- WHAT TO PRODUCE -
Print every one of the records verbatim, omitting nothing.

[Dataset entries]
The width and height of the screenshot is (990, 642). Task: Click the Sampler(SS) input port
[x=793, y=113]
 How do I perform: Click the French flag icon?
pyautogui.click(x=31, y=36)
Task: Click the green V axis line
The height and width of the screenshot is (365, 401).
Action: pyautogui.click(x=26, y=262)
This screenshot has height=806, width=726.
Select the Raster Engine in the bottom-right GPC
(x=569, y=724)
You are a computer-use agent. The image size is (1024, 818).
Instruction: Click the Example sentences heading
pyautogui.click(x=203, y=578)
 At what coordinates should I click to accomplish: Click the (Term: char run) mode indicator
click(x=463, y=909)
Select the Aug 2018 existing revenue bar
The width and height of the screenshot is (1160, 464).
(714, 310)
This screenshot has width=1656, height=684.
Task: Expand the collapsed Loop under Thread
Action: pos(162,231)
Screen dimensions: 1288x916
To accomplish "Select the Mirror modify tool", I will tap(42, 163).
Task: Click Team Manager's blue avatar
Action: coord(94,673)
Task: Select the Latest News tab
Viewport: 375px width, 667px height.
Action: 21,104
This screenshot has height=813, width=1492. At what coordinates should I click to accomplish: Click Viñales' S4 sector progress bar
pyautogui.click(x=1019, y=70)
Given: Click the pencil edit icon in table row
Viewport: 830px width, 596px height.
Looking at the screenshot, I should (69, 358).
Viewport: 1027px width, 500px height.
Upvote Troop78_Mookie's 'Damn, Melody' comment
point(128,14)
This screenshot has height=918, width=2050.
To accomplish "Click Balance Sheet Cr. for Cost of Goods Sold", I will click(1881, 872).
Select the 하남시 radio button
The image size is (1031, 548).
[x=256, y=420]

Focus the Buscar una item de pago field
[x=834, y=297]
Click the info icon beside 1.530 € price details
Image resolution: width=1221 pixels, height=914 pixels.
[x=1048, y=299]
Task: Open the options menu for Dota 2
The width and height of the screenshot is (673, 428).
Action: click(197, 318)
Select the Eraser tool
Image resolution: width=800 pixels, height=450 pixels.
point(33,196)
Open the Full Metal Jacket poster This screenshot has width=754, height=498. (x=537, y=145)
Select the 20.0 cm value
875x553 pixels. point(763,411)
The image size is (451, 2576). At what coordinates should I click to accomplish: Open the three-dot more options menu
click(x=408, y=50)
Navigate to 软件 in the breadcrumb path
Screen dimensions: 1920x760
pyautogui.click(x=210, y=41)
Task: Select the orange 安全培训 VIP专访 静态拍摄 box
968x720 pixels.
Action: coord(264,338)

- PROBLEM SOLUTION -
The width and height of the screenshot is (990, 642). Task: Click the Sampler(SS) input port
[x=793, y=113]
 How do I perform: Click the French flag icon?
pyautogui.click(x=31, y=36)
Task: Click the green V axis line
The height and width of the screenshot is (365, 401).
Action: pyautogui.click(x=26, y=262)
This screenshot has height=806, width=726.
Select the Raster Engine in the bottom-right GPC
(x=569, y=724)
You are a computer-use agent. The image size is (1024, 818).
Instruction: Click the Example sentences heading
pyautogui.click(x=203, y=578)
 At what coordinates should I click to accomplish: Click the (Term: char run) mode indicator
click(x=463, y=909)
Select the Aug 2018 existing revenue bar
The width and height of the screenshot is (1160, 464).
(714, 310)
This screenshot has width=1656, height=684.
Task: Expand the collapsed Loop under Thread
Action: pos(162,231)
Screen dimensions: 1288x916
To accomplish "Select the Mirror modify tool", I will tap(42, 163).
Task: Click Team Manager's blue avatar
Action: coord(94,673)
Task: Select the Latest News tab
Viewport: 375px width, 667px height.
Action: 21,104
This screenshot has height=813, width=1492. At what coordinates should I click to accomplish: Click Viñales' S4 sector progress bar
pyautogui.click(x=1019, y=70)
Given: Click the pencil edit icon in table row
Viewport: 830px width, 596px height.
Looking at the screenshot, I should (69, 358).
Viewport: 1027px width, 500px height.
Upvote Troop78_Mookie's 'Damn, Melody' comment
point(128,14)
This screenshot has height=918, width=2050.
To accomplish "Click Balance Sheet Cr. for Cost of Goods Sold", I will click(1881, 872).
Select the 하남시 radio button
The image size is (1031, 548).
[x=256, y=420]

Focus the Buscar una item de pago field
[x=834, y=297]
Click the info icon beside 1.530 € price details
Image resolution: width=1221 pixels, height=914 pixels.
[x=1048, y=299]
Task: Open the options menu for Dota 2
The width and height of the screenshot is (673, 428).
Action: click(197, 318)
Select the Eraser tool
Image resolution: width=800 pixels, height=450 pixels.
point(33,196)
Open the Full Metal Jacket poster This screenshot has width=754, height=498. (x=537, y=145)
Select the 20.0 cm value
875x553 pixels. point(763,411)
The image size is (451, 2576). At what coordinates should I click to accomplish: Open the three-dot more options menu
click(x=408, y=50)
Navigate to 软件 in the breadcrumb path
Screen dimensions: 1920x760
pyautogui.click(x=210, y=41)
Task: Select the orange 安全培训 VIP专访 静态拍摄 box
968x720 pixels.
Action: coord(264,338)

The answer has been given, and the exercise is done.